The invention is directed to a circuit that prioritizes one or more of a plurality of input channels. In particular, the invention is directed to an automatic microphone mixer having adjustable priority.
Voice activated systems allow a plurality of talkers to converse over a corresponding number of input channels. When an individual is talking above a given threshold, the other channels are muted or blanked by a fixed amount. This allows the participants to direct their attention to and hear the particular talker while preventing or reducing feedback noise.
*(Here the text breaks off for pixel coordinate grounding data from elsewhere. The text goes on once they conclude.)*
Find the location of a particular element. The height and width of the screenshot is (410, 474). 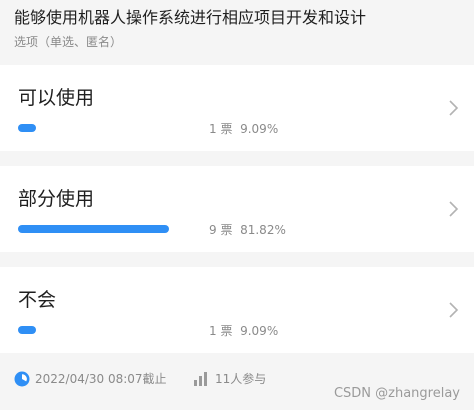

deadline-info: 2022/04/30 08:07截止 is located at coordinates (90, 378).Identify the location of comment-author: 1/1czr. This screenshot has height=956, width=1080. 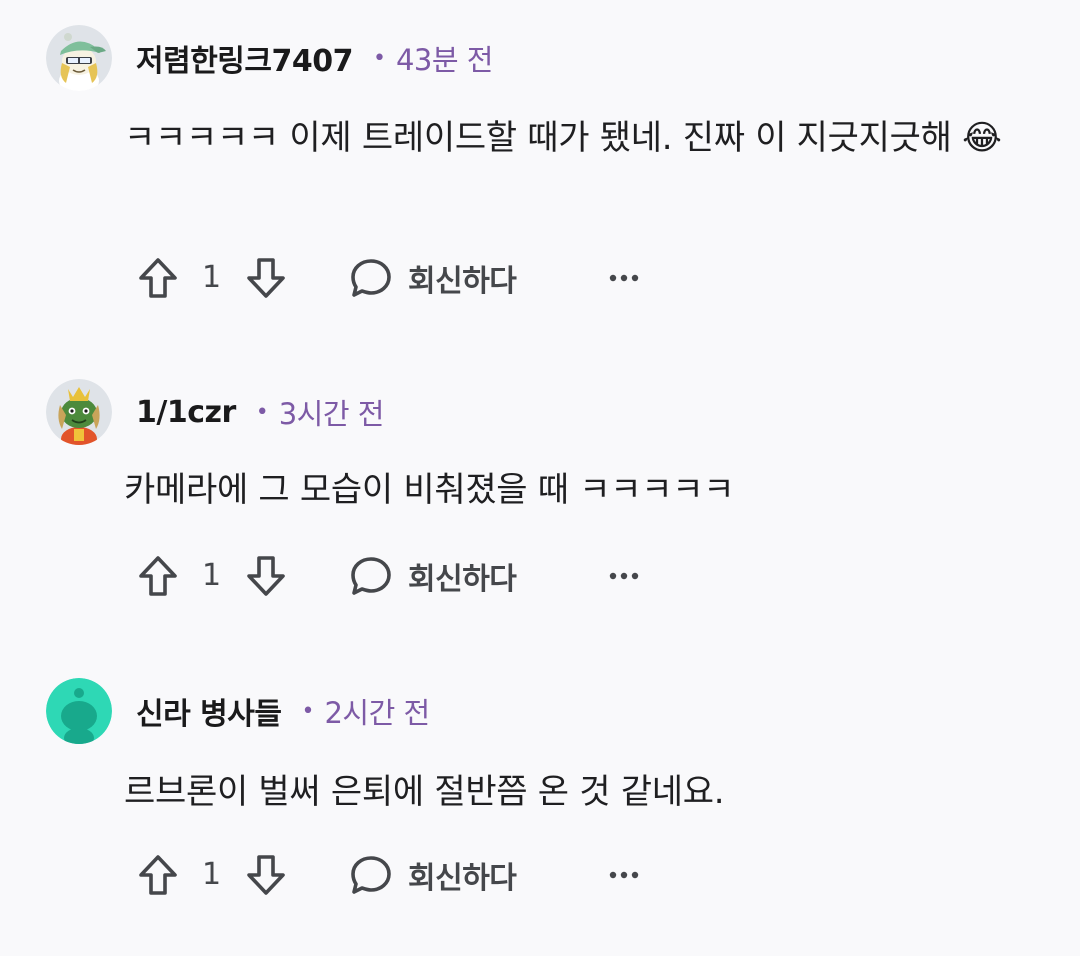
(186, 412).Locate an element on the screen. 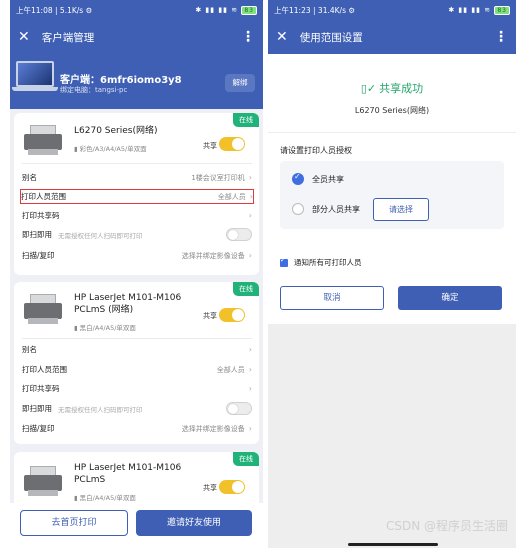 The image size is (518, 548). page-title: 客户端管理 is located at coordinates (68, 38).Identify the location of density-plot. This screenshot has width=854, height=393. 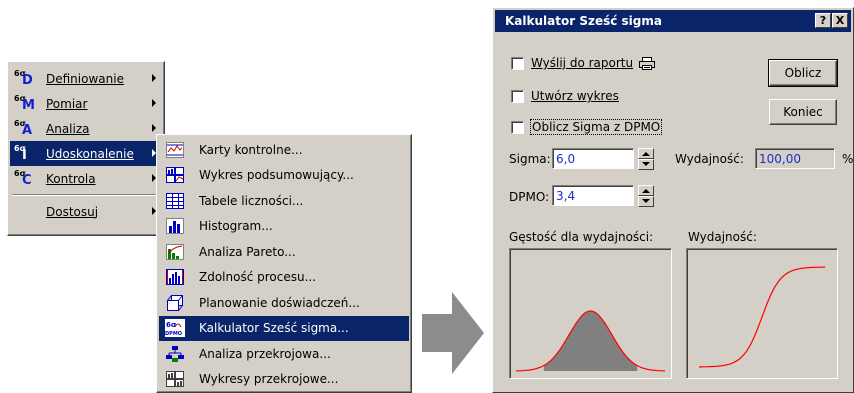
(590, 314).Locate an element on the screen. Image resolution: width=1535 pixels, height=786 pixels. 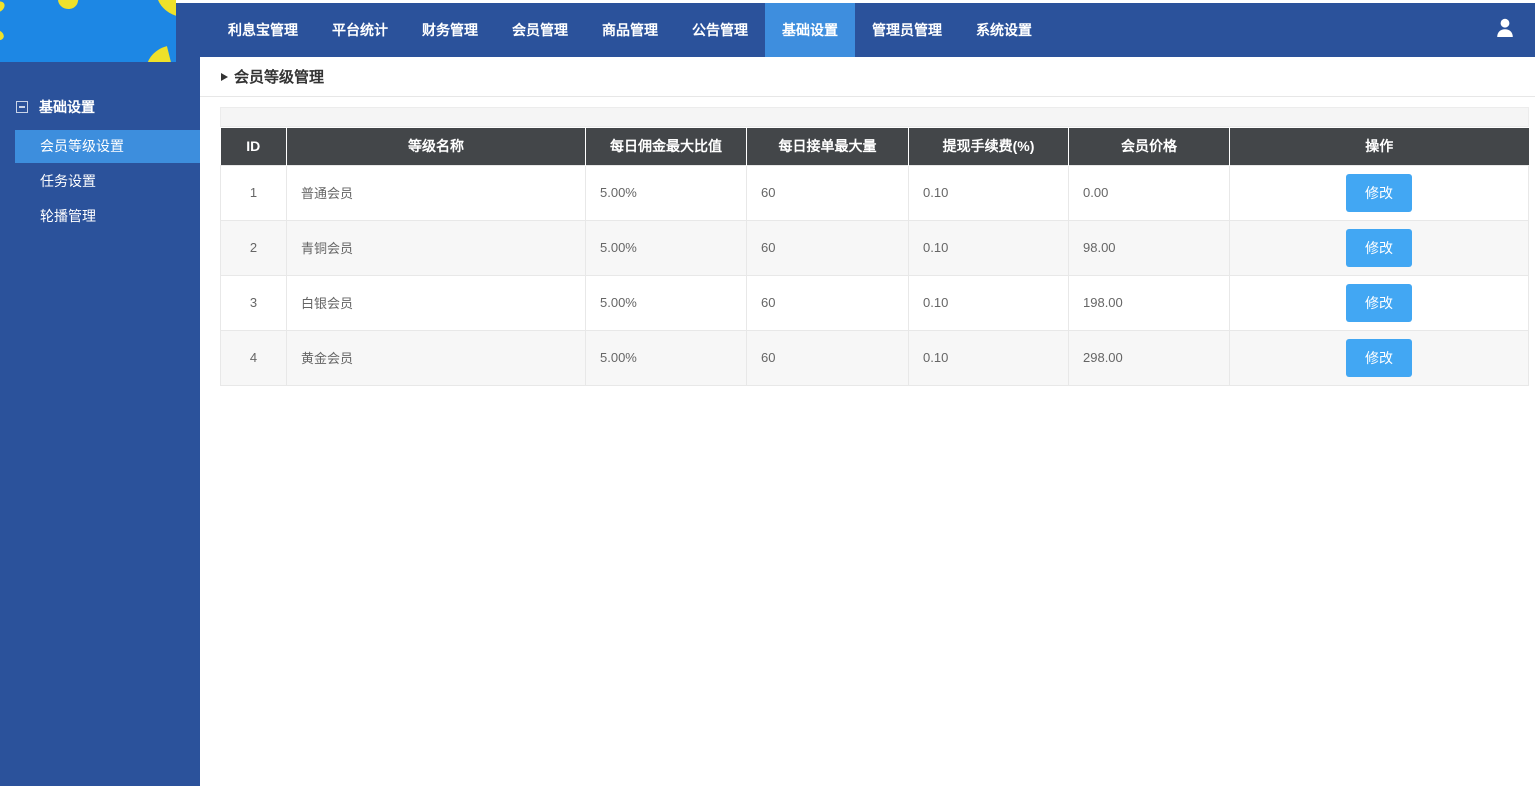
collapse-minus-icon is located at coordinates (22, 107).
One significant shortcoming of such an approach is that the threshold level necessary to cause blanking or muting of the other talkers is often set so low that extraneous noise may cause the system mute out important discourse. In order to alleviate this problem, various gain sharing strategies have been developed in which the signal level in a particular channel is compared with the sum of all the channels to compute a gain sharing factor. The channel with the highest level input receives highest gain which is a proportional fraction of the total gain available. The advantage of such a system is that the total gain available to a particular location is not excessive.
Some known systems permit gain control to the audio circuit but this does not solve the priority problem, it simply allows one channel, when actuated, to have a higher volume. This can result in feedback problems which multiple channel systems seek to avoid.
It is therefore desirable to provide an automatic microphone mixer which allows priority without significant feedback.